Task to complete — Copy out the data below verbatim.

Stored data entries
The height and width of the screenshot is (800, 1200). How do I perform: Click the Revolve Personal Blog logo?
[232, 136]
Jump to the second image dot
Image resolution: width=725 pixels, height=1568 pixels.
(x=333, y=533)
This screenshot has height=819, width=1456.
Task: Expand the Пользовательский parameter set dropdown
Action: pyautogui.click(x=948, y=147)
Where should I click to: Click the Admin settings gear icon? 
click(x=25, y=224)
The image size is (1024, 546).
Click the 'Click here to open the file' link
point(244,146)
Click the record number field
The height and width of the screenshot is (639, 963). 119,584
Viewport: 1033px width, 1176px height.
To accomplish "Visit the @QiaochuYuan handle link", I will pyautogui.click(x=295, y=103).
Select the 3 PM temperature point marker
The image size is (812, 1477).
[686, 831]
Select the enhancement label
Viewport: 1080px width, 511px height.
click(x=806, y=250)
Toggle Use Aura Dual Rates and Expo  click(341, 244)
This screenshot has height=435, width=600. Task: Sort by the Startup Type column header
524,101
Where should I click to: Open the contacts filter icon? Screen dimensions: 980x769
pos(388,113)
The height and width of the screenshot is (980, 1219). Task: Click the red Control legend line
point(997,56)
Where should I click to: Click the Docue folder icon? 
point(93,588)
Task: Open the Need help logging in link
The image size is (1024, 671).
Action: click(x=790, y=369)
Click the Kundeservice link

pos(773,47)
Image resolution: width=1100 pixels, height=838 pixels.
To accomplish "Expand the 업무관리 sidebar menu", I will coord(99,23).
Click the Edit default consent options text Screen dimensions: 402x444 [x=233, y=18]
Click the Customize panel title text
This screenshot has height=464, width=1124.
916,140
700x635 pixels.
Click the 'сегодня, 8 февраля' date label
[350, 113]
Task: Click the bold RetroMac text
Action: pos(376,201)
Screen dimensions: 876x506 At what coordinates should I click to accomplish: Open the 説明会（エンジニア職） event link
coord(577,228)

Exercise output —
The height and width of the screenshot is (800, 1200). How do I perform: Click the Revolve Personal Blog logo?
[232, 136]
Jump to the second image dot
Image resolution: width=725 pixels, height=1568 pixels.
(x=333, y=533)
This screenshot has height=819, width=1456.
Task: Expand the Пользовательский parameter set dropdown
Action: pyautogui.click(x=948, y=147)
Where should I click to: Click the Admin settings gear icon? 
click(x=25, y=224)
The image size is (1024, 546).
Click the 'Click here to open the file' link
point(244,146)
Click the record number field
The height and width of the screenshot is (639, 963). 119,584
Viewport: 1033px width, 1176px height.
To accomplish "Visit the @QiaochuYuan handle link", I will pyautogui.click(x=295, y=103).
Select the 3 PM temperature point marker
The image size is (812, 1477).
[686, 831]
Select the enhancement label
Viewport: 1080px width, 511px height.
click(x=806, y=250)
Toggle Use Aura Dual Rates and Expo  click(341, 244)
This screenshot has height=435, width=600. Task: Sort by the Startup Type column header
524,101
Where should I click to: Open the contacts filter icon? Screen dimensions: 980x769
pos(388,113)
The height and width of the screenshot is (980, 1219). Task: Click the red Control legend line
point(997,56)
Where should I click to: Click the Docue folder icon? 
point(93,588)
Task: Open the Need help logging in link
The image size is (1024, 671).
Action: click(x=790, y=369)
Click the Kundeservice link

pos(773,47)
Image resolution: width=1100 pixels, height=838 pixels.
To accomplish "Expand the 업무관리 sidebar menu", I will coord(99,23).
Click the Edit default consent options text Screen dimensions: 402x444 [x=233, y=18]
Click the Customize panel title text
This screenshot has height=464, width=1124.
916,140
700x635 pixels.
Click the 'сегодня, 8 февраля' date label
[350, 113]
Task: Click the bold RetroMac text
Action: pos(376,201)
Screen dimensions: 876x506 At what coordinates should I click to accomplish: Open the 説明会（エンジニア職） event link
coord(577,228)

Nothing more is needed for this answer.